Efectivamente, Juan Solanas no se limitó a registar la militancia en Buenos Aires: hizo 4000 kilómetros a través del país para recoger los testimonios de las víctimas de la clandestinización del aborto, cuyo denominador común es la pobreza y la falta de recursos. Allí están los padres e hijes de Ana María Acevedo, que murió en Santa Fe en el 2007 de una manera atroz: tenía cáncer maxilar que no se trató porque estaba embarazada. La familia pidió un aborto terapéutico, que estaba contemplado por ley, pero desde el hospital nunca lo autorizaron. En lugar de eso esperaron a que el embarazo estuviera avanzado y alrededor de la semana 22 le practicaron una cesárea. El bebé de Ana María sobrevivió 24 horas, ella murió unas semanas después. Los tres hijos de Ana María Acevedo crecen sin madre, y los médicos que intervinieron en el caso están procesados. Norma Cuevas, su madre, es la que lleva adelante el relato y en un momento se alcanza a ver detrás de ella una foto de la hija, tendida en una camilla de hospital, con la cara hinchada a más no poder. Toda la monstruosidad de un sistema de salud que somete a las mujeres a semejantes torturas por motivos religiosos, incluso incumpliendo la ley, se pone de manifiesto en esa imagen.

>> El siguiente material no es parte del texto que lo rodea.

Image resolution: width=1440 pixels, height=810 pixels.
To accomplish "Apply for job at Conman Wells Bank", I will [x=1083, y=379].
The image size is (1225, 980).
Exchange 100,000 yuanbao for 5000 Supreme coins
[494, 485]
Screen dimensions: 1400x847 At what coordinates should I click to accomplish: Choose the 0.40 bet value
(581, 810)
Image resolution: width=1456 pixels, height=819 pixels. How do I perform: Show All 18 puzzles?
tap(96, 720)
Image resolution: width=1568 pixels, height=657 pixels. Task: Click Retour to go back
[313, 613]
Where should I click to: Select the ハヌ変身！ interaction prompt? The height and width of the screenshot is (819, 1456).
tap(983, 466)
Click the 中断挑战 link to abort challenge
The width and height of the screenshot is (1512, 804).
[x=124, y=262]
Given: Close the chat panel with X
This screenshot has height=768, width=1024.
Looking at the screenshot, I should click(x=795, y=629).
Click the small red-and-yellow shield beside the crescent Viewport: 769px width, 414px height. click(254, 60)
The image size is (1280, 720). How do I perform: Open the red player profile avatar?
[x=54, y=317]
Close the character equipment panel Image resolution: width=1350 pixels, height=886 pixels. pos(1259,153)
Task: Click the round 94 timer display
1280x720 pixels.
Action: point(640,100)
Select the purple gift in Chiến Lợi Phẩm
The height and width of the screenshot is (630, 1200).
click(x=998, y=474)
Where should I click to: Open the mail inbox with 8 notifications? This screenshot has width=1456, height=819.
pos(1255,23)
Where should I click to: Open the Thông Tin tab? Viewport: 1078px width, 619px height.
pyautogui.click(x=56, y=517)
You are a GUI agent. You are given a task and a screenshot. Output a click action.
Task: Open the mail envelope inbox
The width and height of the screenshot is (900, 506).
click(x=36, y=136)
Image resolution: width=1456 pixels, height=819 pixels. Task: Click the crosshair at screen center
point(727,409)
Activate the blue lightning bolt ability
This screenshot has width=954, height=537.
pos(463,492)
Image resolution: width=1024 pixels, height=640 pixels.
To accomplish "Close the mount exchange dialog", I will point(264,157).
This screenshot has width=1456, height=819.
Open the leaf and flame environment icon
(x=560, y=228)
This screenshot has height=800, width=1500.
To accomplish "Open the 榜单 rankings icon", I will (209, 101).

También aparece, entre sombras, Belén, la chica que pasó tres años presa porque en 2014 llegó a un hospital de San Miguel de Tucumán con un aborto espontáneo en curso y se la acusó de homicidio. A Belén la condenaron a 8 años de prisión y, aunque fue liberada, la manera en que se quiebra frente a la cámara habla de una vida interrumpida por una experiencia que dejó huellas, entre ellas la de soñar con el momento en que se despertó en una camilla rodeada de policías que miraban sus partes íntimas, como cuenta. La historia de Liliana Herrera forma parte de la misma lógica pero ella no está para contarla, lo hace una pariente suya: el año pasado, poco antes de que la Cámara de Senadores decidiera que se seguiría penalizando a las mujeres que abortan, Liliana llegó a un hospital de Santiago del Estero con una infección muy avanzada, muerta de dolor, pero tuvo que esperar toda la noche para que se le realizara una histerectomía al día siguiente, cuando ya era tarde. Murió como consecuencia de esa infección. Tenía dos hijas y una hermana mayor que había muerto en condiciones similares. La violencia extrema sobre el cuerpo de las mujeres aparece en otros testimonios donde, por ejemplo, un médico reconoce la formación punitivista que recibió durante su carrera en relación al aborto, o donde varias mujeres repiten historias similares en cuanto a cómo se las juzga moralmente, se las censura y maltrata física y psicológicamente cuando llegan a un hospital con un embarazo en curso: salvarles la vida está en segundo plano, lo primero es castigar. Que sea ley le pone cuerpos y rostros a relatos que de otro modo son noticias en el diario, casos, ejemplos sobre los que otrxs, desde situaciones privilegiadas, opinan y legislan.